» YOUR GOAL: In the listing beneath this line, copy exactly the lines starting with the one containing "Click the 参数 section label" and going on through the one containing "This screenshot has height=558, width=800.".
------ RECORDED INFORMATION ------
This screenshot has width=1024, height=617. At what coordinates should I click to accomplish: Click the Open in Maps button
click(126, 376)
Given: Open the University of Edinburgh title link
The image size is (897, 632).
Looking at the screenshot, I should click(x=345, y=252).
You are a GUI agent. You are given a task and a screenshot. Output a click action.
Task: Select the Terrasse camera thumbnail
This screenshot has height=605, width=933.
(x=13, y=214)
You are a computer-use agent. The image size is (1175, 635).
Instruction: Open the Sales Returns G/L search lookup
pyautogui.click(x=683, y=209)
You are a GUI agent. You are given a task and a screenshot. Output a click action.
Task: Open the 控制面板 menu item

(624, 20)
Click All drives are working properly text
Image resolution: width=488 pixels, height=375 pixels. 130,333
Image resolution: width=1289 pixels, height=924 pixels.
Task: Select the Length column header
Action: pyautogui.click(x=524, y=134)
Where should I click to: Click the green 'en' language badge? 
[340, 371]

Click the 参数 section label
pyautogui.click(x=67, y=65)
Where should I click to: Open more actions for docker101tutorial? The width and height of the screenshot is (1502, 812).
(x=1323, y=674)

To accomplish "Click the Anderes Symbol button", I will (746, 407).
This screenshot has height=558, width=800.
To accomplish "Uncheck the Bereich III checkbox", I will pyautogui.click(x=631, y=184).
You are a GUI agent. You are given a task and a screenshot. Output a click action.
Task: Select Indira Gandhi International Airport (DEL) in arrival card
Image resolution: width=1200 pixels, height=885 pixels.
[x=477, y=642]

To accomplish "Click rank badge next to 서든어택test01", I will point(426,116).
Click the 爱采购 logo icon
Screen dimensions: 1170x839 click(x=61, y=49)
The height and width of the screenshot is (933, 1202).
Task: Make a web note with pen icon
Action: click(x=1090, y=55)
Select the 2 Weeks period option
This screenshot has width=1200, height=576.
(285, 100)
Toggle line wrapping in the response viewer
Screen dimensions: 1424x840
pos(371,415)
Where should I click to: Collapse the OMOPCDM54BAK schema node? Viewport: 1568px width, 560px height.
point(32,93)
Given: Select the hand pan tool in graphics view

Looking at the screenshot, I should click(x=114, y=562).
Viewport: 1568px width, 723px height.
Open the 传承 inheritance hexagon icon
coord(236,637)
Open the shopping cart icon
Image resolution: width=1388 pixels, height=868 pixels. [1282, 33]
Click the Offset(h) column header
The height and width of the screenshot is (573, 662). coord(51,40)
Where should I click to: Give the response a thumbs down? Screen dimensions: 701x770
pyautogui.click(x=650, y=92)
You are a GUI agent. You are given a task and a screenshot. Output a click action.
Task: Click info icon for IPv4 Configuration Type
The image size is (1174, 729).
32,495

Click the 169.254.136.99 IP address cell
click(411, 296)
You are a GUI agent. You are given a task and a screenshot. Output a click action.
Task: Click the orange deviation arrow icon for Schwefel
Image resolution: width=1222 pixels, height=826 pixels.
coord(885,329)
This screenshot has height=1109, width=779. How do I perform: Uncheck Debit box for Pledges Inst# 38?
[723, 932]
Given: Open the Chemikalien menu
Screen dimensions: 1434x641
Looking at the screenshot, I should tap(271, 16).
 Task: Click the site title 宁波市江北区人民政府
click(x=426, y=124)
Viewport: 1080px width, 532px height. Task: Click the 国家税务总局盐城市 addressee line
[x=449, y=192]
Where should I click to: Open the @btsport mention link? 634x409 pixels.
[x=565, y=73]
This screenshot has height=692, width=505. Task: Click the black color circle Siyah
------
» RESULT FOR THIS TASK:
Click the 参数 section label
pyautogui.click(x=67, y=65)
Where should I click to: Open more actions for docker101tutorial? The width and height of the screenshot is (1502, 812).
(x=1323, y=674)

To accomplish "Click the Anderes Symbol button", I will (746, 407).
This screenshot has height=558, width=800.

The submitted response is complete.